Roundup: May Public Transit Chatter

In The Know
May 17, 2018 / By / Post a Comment

The public transit industry is constantly buzzing with updates! Especially with all of the new technology, and policy announcements. To help you keep up with all the public transit news, we’ve gathered some of the top stories this month that you should keep on your radar.

 

No public transportation is a “no go” for big companies looking to expand

Everyone knows that Amazon has been looking for a new host city for their second headquarters since 2017. They’ve narrowed down their search with deciding factors to play a part in their decision. Amazon wants future employers to have the option of using public transit that’s close to large airports for travel and commuter flexibility. Jeff Bezos, Amazon CEO, says that Dallas is still on the list when narrowing down their search and lack of public transportation turns off Amazon in its search for a second headquarters.

Another high-profile company – Mary Kay Inc. – was recently on the hunt for a new manufacturing facility and chose Lewisville due to employee and logistical considerations such as employee drive time, public transportation and proximity to major railroads. At DCTA, we’re working strategically with Mary Kay to connect their employee base to alternative mobility solutions for an easier commute to Lewisville – one of our member cities.

Public transportation is important for the future, and with Denton and Collin counties projected to be the nation’s fasted growing economies over the next five years, it is our commitment to offer more alternative transportations options to improve the quality of life where our residents live, work and play. We’ve played a major role in keeping Denton County competitive for all future business attractions and will continue to work to provide innovative mobility solutions for the many communities we serve.

 

Self-driving cars a reality in North Texas this summer

The future is here and it has self-driving cars! The California-based self-driving car company Drive.ai recently announced a pilot program to bring an on-demand self-driving car service to Frisco, Texas. Beginning in July 2018, they will be working in cooperation with the new Frisco Transportation Management Association (TMA) (in which DCTA is a part of this partnership) to provide rides to 10,000 people within a geofenced area comprised of retail, entertainment and office space. We are the program administrators and are working closely with Drive.Ai and the City of Frisco to bring autonomous cars to one of the fastest-growing cities in the nation.

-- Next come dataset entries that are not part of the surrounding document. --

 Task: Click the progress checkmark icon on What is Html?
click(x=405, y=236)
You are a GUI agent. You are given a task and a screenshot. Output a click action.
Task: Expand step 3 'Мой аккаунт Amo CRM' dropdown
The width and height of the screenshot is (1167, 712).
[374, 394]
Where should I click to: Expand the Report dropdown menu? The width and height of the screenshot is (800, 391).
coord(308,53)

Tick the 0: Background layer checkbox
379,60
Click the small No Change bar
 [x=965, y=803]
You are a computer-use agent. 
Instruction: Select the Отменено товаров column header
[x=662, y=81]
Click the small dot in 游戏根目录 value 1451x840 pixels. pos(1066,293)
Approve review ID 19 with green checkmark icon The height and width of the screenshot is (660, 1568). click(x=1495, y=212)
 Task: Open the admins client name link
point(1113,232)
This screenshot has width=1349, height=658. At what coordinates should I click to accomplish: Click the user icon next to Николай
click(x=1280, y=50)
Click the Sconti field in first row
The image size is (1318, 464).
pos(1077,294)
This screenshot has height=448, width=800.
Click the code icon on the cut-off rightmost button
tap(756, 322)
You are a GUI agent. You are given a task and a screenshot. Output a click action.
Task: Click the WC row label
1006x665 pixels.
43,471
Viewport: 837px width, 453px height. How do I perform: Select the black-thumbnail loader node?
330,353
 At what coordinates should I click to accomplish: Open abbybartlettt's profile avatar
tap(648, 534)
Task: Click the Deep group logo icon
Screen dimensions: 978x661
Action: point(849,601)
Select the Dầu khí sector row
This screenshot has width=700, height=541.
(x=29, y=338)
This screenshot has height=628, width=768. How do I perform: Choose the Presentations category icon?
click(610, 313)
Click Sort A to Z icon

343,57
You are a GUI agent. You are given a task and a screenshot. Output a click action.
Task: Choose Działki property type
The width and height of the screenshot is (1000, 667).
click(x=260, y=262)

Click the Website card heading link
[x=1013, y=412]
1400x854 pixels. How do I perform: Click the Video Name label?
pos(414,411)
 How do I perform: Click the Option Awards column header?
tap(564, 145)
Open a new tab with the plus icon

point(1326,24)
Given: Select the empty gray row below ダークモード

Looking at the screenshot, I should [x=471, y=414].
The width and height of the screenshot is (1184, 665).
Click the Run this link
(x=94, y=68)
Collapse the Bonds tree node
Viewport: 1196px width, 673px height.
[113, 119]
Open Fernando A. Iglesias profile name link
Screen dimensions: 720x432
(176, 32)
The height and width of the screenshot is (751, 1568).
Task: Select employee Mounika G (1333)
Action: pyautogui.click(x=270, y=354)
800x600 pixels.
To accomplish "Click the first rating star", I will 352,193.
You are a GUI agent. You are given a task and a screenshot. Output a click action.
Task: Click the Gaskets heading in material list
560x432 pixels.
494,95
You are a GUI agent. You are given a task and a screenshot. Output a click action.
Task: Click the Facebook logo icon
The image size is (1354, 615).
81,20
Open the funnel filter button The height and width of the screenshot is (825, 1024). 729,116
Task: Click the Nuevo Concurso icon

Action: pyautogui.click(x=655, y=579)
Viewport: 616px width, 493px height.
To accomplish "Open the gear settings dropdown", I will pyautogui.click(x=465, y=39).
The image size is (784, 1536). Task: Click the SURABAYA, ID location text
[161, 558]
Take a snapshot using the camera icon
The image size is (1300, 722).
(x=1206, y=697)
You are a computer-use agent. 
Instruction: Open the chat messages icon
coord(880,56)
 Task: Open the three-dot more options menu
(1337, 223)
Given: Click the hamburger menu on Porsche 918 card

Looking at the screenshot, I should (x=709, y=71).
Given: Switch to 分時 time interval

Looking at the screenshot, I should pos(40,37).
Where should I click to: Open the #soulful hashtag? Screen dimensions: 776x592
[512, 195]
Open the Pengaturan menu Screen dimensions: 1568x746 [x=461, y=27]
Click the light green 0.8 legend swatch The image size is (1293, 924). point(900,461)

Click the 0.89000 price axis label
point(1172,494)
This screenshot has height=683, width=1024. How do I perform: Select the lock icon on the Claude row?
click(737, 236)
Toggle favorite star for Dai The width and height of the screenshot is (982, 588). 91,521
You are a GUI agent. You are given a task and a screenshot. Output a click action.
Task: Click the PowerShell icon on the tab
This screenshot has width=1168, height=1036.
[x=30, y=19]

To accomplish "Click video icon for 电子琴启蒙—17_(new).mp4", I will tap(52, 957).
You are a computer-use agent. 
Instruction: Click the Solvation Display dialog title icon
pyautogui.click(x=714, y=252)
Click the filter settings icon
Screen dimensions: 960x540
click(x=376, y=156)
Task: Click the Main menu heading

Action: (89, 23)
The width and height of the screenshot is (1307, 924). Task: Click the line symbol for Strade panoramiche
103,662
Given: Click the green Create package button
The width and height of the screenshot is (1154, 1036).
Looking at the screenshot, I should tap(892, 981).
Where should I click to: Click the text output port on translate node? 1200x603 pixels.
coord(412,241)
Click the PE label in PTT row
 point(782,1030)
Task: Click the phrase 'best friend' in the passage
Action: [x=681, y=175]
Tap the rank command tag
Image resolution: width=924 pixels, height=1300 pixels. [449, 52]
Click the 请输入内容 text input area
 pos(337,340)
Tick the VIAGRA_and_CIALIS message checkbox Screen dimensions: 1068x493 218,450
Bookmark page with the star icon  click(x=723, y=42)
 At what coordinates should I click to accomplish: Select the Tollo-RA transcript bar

The pilot program will last six months and will have fixed pickup and drop-off locations around HALL Park and The Star. Later this year, the program will expand to Frisco Station. Leading up to the July 2018 pilot launch date, office employees, residents, and patrons of these partners’ Frisco developments will gradually be placed on-board into the program. Once the program is live, riders will use the Drive.ai app to hail complimentary on-demand rides in self-driving cars that connect to popular destinations in one of Frisco’s most lively areas.

 

“Super commuters” are a thing and on the rise

They may not have capes, but for the nearly four million riders that use public transit up to 90 minutes daily, the term “super commuter” helps identify their name. These riders usually occupy large cities such as Los Angeles, New York, Atlanta and Washington D.C. While super commuters still represent a small share of overall commuters, long commutes are growing more common. Increasing the share of residents using public transportation is better for the environment and public transit produces lower greenhouse gas emissions than driving a vehicle.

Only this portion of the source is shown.